START Data records

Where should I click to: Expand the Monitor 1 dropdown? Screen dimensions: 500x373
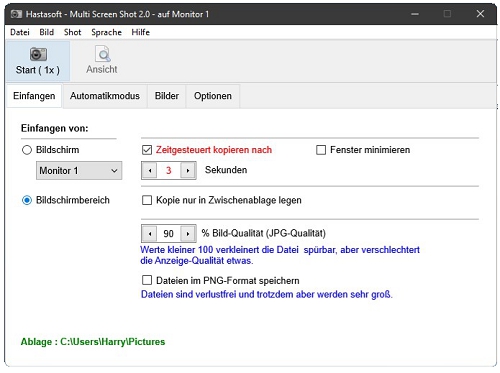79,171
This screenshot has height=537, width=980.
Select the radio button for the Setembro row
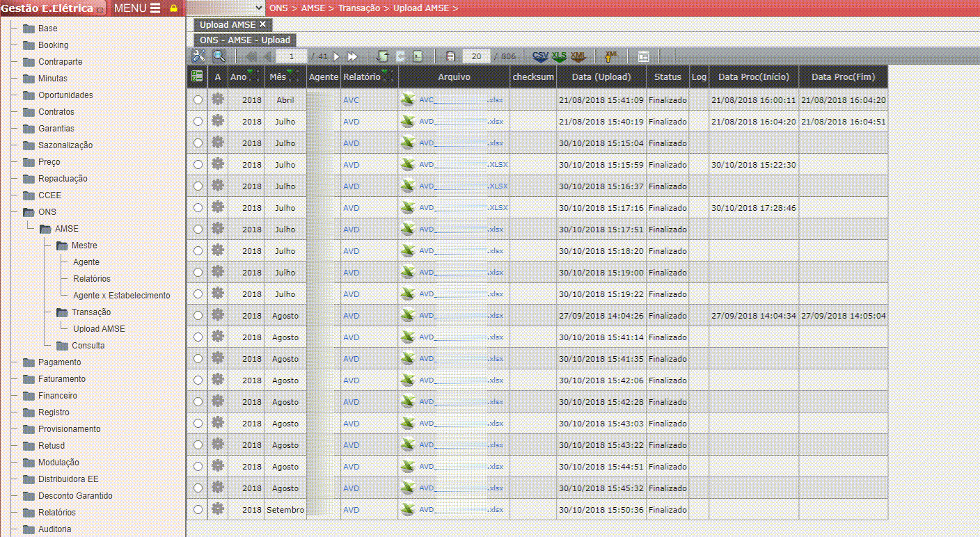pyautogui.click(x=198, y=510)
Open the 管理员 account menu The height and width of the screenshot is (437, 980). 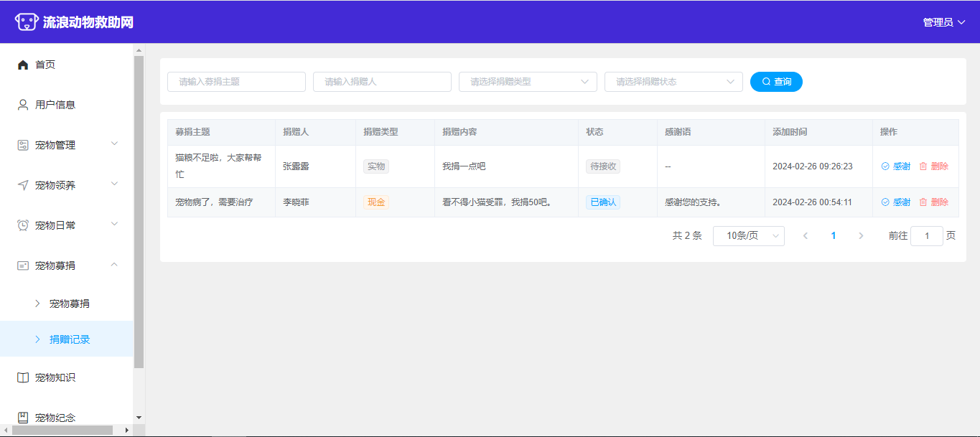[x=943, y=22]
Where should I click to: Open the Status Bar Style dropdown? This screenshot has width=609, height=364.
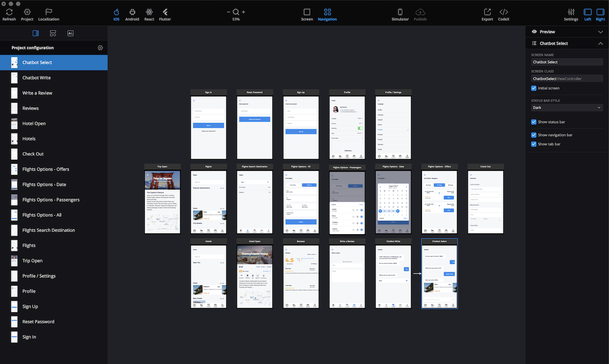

END Data records

If a line in the records above holds the string "This", copy it.

This screenshot has height=537, width=980.
Where should I click to: Open the Status Bar Style dropdown? This screenshot has width=609, height=364.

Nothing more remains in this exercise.